▸ **MATERIAL SHOWN**:
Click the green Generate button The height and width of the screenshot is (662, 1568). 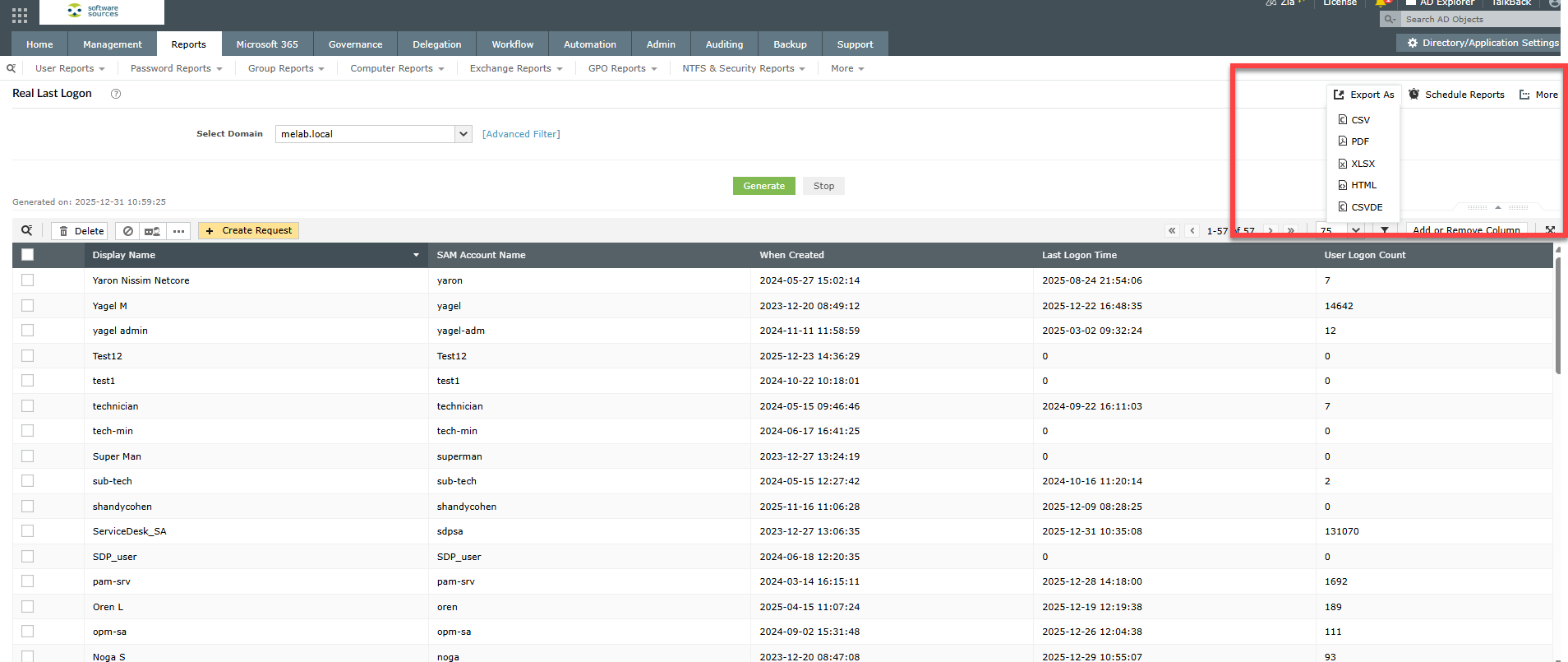[763, 186]
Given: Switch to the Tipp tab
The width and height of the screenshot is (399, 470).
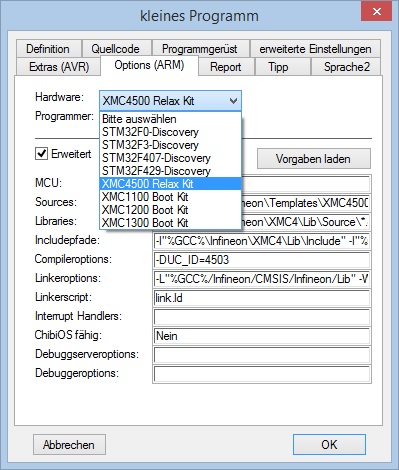Looking at the screenshot, I should click(279, 67).
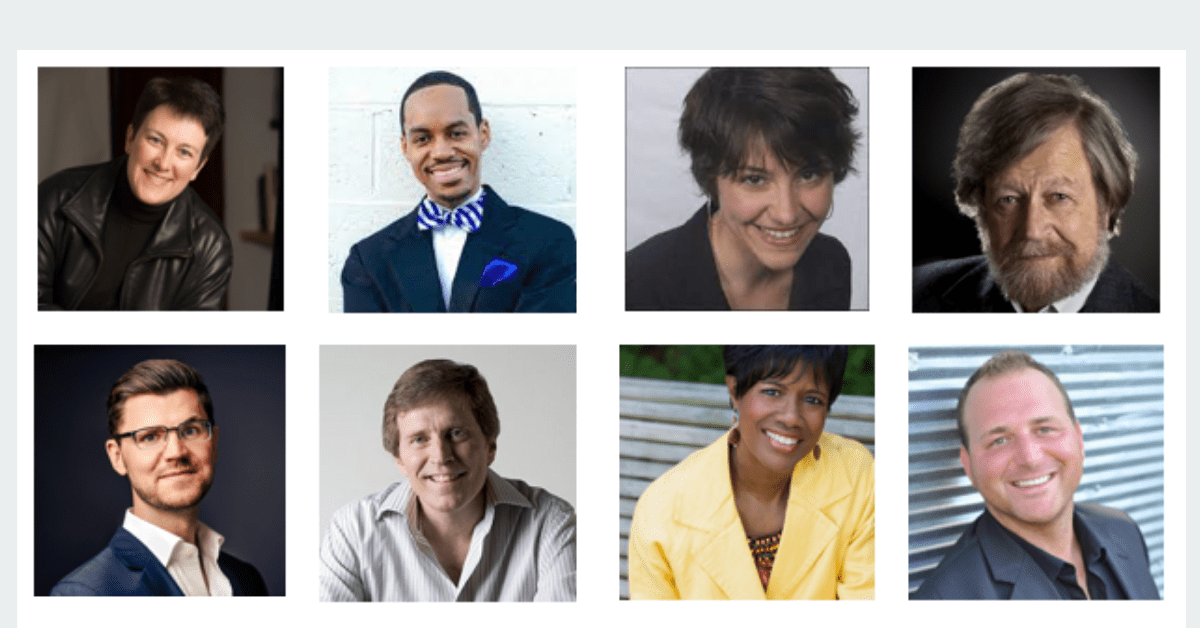Screen dimensions: 1200x628
Task: Select the bearded man's portrait on the dark background
Action: (1036, 190)
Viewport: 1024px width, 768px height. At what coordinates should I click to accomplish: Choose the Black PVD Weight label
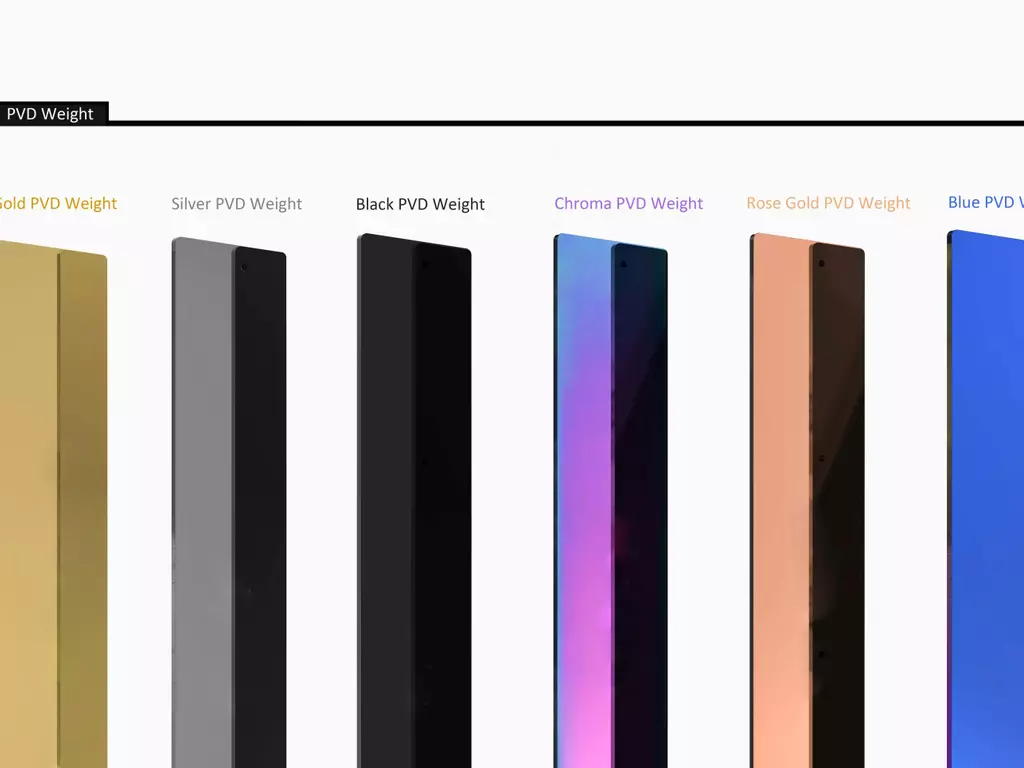coord(420,204)
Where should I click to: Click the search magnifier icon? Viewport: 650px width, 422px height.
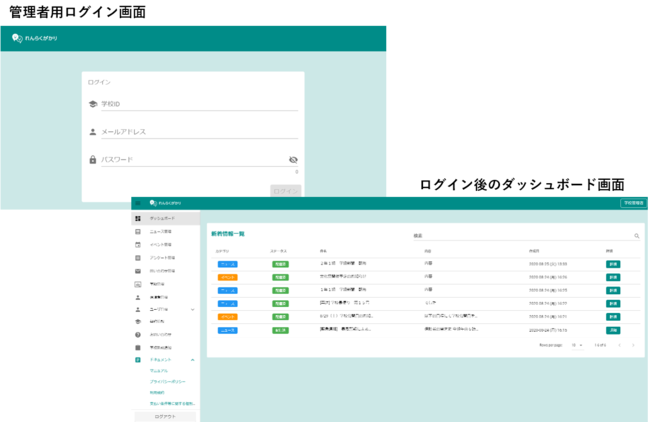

▸ **WHAT YOU SHOULD DO**: Repeat word for word, and nothing more, the lines between the line containing "Given: Switch to the Tipp tab" and the last line of the records above, inclusive, without pictures.

▸ **RESPONSE TO THIS EXERCISE**:
Given: Switch to the Tipp tab
The width and height of the screenshot is (399, 470).
Looking at the screenshot, I should click(279, 67).
Screen dimensions: 1200x628
Task: Select the bearded man's portrait on the dark background
Action: (1036, 190)
Viewport: 1024px width, 768px height. At what coordinates should I click to accomplish: Choose the Black PVD Weight label
coord(420,204)
Where should I click to: Click the search magnifier icon? Viewport: 650px width, 422px height.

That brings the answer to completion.